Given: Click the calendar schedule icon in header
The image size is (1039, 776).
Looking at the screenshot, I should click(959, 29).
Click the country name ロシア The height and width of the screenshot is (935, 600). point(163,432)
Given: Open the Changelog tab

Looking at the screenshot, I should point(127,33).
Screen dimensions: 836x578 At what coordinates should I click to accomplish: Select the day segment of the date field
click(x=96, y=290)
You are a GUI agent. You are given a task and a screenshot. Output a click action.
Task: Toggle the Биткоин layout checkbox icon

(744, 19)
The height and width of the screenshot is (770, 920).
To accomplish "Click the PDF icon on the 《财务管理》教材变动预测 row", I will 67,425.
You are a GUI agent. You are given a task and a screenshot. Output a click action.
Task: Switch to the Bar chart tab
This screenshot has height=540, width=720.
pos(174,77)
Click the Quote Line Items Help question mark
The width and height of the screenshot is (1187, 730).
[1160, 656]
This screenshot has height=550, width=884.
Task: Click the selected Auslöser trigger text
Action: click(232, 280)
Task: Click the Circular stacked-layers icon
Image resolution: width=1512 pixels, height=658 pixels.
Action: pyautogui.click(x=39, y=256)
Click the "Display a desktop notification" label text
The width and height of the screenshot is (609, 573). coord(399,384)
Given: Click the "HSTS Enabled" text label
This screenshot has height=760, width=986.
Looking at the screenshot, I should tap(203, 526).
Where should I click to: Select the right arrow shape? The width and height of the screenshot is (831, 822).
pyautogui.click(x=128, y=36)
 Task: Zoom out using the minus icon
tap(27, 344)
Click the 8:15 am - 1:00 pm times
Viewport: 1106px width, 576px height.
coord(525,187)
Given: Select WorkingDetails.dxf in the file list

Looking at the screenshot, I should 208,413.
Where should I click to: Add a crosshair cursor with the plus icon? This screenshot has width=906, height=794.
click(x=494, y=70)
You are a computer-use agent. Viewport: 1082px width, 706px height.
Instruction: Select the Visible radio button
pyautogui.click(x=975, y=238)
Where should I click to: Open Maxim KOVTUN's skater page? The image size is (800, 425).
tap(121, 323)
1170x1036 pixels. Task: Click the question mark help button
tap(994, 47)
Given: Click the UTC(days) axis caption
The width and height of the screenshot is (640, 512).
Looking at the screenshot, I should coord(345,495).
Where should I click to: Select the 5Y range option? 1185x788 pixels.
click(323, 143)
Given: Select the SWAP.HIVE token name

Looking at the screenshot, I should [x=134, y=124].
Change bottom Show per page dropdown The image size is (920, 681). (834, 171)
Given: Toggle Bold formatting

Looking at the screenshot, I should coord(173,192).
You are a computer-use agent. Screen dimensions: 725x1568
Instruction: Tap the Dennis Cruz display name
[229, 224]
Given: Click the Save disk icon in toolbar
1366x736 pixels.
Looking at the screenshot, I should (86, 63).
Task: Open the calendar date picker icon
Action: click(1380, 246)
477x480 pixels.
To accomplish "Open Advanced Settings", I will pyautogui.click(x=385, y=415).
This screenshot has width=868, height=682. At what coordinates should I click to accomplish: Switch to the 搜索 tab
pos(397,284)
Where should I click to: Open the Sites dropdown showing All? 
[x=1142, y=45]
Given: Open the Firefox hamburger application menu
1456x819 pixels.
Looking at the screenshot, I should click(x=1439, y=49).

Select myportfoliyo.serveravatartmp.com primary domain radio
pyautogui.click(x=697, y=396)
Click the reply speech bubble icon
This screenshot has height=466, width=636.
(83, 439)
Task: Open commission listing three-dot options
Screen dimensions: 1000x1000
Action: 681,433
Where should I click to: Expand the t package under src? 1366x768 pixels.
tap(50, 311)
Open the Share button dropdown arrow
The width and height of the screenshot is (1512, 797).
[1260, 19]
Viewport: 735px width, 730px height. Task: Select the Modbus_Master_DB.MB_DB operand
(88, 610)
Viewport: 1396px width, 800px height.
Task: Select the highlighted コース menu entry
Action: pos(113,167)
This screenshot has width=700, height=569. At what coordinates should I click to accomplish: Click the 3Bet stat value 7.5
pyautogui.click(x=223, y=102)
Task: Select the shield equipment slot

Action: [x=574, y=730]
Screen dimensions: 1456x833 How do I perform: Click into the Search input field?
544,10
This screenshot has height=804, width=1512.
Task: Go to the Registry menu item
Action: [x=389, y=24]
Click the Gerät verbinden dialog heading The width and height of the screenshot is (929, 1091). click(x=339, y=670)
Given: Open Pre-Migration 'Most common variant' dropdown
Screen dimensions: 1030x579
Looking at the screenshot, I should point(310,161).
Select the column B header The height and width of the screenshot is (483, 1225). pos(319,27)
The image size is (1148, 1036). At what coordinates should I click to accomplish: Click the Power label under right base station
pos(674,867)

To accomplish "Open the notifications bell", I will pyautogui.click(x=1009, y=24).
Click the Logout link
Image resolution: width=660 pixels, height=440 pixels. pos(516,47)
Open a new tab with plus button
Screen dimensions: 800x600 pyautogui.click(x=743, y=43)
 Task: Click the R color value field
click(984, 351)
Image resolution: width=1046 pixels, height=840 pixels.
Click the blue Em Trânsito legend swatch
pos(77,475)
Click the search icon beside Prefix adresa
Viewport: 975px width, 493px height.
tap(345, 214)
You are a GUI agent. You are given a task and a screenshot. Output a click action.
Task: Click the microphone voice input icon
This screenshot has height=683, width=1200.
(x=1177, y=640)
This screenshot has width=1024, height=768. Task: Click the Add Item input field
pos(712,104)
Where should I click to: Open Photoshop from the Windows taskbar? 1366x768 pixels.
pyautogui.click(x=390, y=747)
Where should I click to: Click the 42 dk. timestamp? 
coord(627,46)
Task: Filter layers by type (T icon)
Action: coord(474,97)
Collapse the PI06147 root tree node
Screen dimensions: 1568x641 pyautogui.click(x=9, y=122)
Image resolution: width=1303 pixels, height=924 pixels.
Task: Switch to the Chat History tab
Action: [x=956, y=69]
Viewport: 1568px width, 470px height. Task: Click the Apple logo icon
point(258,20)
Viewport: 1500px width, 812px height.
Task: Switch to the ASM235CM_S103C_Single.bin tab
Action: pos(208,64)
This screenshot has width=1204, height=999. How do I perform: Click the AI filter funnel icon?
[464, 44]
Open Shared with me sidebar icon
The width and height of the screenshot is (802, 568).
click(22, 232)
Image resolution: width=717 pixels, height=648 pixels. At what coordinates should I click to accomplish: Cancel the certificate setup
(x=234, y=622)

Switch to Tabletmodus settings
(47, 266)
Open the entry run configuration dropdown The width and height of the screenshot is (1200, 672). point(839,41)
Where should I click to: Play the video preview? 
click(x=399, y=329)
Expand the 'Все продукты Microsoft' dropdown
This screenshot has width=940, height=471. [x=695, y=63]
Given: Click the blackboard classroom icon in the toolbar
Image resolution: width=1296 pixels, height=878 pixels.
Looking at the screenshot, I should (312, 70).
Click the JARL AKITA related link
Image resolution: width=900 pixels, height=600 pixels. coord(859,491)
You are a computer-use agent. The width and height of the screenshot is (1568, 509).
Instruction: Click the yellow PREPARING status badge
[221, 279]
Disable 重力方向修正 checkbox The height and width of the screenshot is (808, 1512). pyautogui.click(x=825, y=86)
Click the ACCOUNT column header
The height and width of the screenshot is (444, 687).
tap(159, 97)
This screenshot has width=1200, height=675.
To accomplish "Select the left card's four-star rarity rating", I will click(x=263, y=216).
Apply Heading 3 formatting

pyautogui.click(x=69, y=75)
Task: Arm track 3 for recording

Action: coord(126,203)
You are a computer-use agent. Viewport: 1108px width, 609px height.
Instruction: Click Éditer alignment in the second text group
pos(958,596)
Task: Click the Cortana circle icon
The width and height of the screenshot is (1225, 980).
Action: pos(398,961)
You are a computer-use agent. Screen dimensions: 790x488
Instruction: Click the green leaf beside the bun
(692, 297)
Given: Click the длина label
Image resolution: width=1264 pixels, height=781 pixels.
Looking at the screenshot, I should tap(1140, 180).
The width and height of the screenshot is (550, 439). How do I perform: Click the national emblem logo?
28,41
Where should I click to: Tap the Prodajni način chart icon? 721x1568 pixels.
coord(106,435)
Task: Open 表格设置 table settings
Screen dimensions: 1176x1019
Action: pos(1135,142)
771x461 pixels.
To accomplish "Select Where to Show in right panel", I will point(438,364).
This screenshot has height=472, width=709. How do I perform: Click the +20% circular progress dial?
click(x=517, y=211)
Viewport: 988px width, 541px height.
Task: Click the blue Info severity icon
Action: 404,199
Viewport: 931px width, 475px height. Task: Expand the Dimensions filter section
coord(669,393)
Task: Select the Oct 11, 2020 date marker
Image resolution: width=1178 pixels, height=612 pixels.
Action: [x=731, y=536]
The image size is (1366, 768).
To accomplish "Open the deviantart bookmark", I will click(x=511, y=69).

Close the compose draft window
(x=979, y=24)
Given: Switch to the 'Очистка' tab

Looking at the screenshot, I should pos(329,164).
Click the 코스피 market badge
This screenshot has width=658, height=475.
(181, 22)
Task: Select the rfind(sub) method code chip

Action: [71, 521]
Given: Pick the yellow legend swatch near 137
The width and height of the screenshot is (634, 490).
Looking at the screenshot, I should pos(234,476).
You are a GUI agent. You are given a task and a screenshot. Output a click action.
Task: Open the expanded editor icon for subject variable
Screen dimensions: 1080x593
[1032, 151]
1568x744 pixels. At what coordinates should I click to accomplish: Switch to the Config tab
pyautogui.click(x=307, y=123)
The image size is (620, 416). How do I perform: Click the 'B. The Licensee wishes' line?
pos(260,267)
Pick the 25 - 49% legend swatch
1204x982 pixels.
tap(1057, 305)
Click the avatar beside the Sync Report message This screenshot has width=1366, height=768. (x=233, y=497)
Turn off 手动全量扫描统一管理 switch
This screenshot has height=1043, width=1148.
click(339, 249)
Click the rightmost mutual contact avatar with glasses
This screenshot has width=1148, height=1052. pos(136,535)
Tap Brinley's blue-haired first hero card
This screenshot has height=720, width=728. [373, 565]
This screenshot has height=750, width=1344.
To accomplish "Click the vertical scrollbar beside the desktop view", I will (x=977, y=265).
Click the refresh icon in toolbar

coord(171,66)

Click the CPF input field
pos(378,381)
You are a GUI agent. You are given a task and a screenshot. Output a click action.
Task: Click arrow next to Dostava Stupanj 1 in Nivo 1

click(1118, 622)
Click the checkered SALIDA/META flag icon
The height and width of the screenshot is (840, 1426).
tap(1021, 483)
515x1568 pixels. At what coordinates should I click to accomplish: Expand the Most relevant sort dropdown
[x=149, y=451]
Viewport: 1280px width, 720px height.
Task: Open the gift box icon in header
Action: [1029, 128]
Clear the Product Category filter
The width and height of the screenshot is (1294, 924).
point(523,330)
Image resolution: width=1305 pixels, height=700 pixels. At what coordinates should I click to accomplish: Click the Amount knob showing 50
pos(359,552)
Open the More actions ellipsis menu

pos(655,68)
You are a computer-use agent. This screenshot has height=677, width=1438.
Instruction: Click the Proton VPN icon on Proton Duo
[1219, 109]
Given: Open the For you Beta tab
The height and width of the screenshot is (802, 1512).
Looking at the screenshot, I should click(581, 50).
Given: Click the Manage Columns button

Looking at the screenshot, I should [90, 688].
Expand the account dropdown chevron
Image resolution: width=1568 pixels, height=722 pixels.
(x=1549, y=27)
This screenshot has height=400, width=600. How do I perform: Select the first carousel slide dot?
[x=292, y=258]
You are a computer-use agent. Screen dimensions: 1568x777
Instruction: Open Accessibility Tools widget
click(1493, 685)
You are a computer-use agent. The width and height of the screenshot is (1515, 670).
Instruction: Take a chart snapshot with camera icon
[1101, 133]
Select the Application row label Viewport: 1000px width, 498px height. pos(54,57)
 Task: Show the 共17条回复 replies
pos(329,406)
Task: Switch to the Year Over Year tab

• **Task details**
Repeat exactly, please, each line from the beginning of the data through the line with "Click the country" in it, and only those lines.

• **Exercise answer**
Given: Click the calendar schedule icon in header
The image size is (1039, 776).
Looking at the screenshot, I should click(959, 29).
Click the country name ロシア The height and width of the screenshot is (935, 600). point(163,432)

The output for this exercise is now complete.